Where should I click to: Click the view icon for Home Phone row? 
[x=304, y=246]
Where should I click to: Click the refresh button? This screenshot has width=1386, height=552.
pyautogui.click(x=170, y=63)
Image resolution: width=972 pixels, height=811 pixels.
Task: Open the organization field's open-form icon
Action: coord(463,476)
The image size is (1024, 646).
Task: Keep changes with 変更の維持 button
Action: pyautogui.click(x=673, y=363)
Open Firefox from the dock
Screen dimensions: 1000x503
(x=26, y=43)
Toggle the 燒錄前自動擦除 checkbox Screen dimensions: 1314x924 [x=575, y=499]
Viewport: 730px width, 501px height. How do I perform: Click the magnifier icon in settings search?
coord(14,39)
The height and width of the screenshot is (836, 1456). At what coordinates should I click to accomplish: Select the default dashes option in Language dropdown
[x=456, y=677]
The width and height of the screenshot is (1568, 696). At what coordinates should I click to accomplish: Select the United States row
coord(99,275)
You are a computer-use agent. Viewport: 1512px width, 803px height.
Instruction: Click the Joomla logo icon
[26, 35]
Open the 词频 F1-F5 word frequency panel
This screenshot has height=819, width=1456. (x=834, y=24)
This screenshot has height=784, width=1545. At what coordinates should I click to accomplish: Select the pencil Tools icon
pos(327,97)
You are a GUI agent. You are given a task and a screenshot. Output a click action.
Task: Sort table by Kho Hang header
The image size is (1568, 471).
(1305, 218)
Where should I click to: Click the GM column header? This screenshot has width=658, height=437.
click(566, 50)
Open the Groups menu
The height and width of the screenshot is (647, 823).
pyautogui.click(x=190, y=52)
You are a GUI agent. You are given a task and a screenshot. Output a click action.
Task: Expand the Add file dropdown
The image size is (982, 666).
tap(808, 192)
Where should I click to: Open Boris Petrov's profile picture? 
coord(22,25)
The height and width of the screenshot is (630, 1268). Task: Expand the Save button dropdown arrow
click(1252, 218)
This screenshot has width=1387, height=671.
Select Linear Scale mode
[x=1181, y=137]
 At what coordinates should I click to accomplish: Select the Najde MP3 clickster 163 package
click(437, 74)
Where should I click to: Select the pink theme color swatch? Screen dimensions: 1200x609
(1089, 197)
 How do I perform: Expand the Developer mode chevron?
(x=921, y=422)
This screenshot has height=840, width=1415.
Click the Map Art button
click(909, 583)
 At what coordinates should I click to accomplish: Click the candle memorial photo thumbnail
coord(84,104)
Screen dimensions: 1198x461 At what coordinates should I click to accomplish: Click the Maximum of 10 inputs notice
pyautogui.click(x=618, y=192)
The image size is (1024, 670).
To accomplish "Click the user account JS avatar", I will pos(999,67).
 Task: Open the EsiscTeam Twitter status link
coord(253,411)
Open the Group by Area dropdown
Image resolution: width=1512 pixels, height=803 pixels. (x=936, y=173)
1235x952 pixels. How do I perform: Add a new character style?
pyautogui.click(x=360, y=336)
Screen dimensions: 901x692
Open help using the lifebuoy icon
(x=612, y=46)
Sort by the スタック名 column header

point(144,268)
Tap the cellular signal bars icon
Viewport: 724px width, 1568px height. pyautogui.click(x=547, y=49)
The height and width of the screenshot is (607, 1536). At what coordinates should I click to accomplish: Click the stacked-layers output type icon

AIM OF THE TASK:
Return all of the data exactly as it reads.

COMPLETED TASK:
Where should I click to: Click the view icon for Home Phone row? 
[x=304, y=246]
Where should I click to: Click the refresh button? This screenshot has width=1386, height=552.
pyautogui.click(x=170, y=63)
Image resolution: width=972 pixels, height=811 pixels.
Task: Open the organization field's open-form icon
Action: coord(463,476)
The image size is (1024, 646).
Task: Keep changes with 変更の維持 button
Action: pyautogui.click(x=673, y=363)
Open Firefox from the dock
Screen dimensions: 1000x503
(x=26, y=43)
Toggle the 燒錄前自動擦除 checkbox Screen dimensions: 1314x924 [x=575, y=499]
Viewport: 730px width, 501px height. How do I perform: Click the magnifier icon in settings search?
coord(14,39)
The height and width of the screenshot is (836, 1456). At what coordinates should I click to accomplish: Select the default dashes option in Language dropdown
[x=456, y=677]
The width and height of the screenshot is (1568, 696). At what coordinates should I click to accomplish: Select the United States row
coord(99,275)
You are a computer-use agent. Viewport: 1512px width, 803px height.
Instruction: Click the Joomla logo icon
[26, 35]
Open the 词频 F1-F5 word frequency panel
This screenshot has height=819, width=1456. (x=834, y=24)
This screenshot has height=784, width=1545. At what coordinates should I click to accomplish: Select the pencil Tools icon
pos(327,97)
You are a GUI agent. You are given a task and a screenshot. Output a click action.
Task: Sort table by Kho Hang header
The image size is (1568, 471).
(1305, 218)
Where should I click to: Click the GM column header? This screenshot has width=658, height=437.
click(566, 50)
Open the Groups menu
The height and width of the screenshot is (647, 823).
pyautogui.click(x=190, y=52)
You are a GUI agent. You are given a task and a screenshot. Output a click action.
Task: Expand the Add file dropdown
The image size is (982, 666).
tap(808, 192)
Where should I click to: Open Boris Petrov's profile picture? 
coord(22,25)
The height and width of the screenshot is (630, 1268). Task: Expand the Save button dropdown arrow
click(1252, 218)
This screenshot has width=1387, height=671.
Select Linear Scale mode
[x=1181, y=137]
 At what coordinates should I click to accomplish: Select the Najde MP3 clickster 163 package
click(437, 74)
Where should I click to: Select the pink theme color swatch? Screen dimensions: 1200x609
(1089, 197)
 How do I perform: Expand the Developer mode chevron?
(x=921, y=422)
This screenshot has height=840, width=1415.
Click the Map Art button
click(909, 583)
 At what coordinates should I click to accomplish: Click the candle memorial photo thumbnail
coord(84,104)
Screen dimensions: 1198x461 At what coordinates should I click to accomplish: Click the Maximum of 10 inputs notice
pyautogui.click(x=618, y=192)
The image size is (1024, 670).
To accomplish "Click the user account JS avatar", I will pos(999,67).
 Task: Open the EsiscTeam Twitter status link
coord(253,411)
Open the Group by Area dropdown
Image resolution: width=1512 pixels, height=803 pixels. (x=936, y=173)
1235x952 pixels. How do I perform: Add a new character style?
pyautogui.click(x=360, y=336)
Screen dimensions: 901x692
Open help using the lifebuoy icon
(x=612, y=46)
Sort by the スタック名 column header

point(144,268)
Tap the cellular signal bars icon
Viewport: 724px width, 1568px height. pyautogui.click(x=547, y=49)
The height and width of the screenshot is (607, 1536). At what coordinates should I click to accomplish: Click the stacked-layers output type icon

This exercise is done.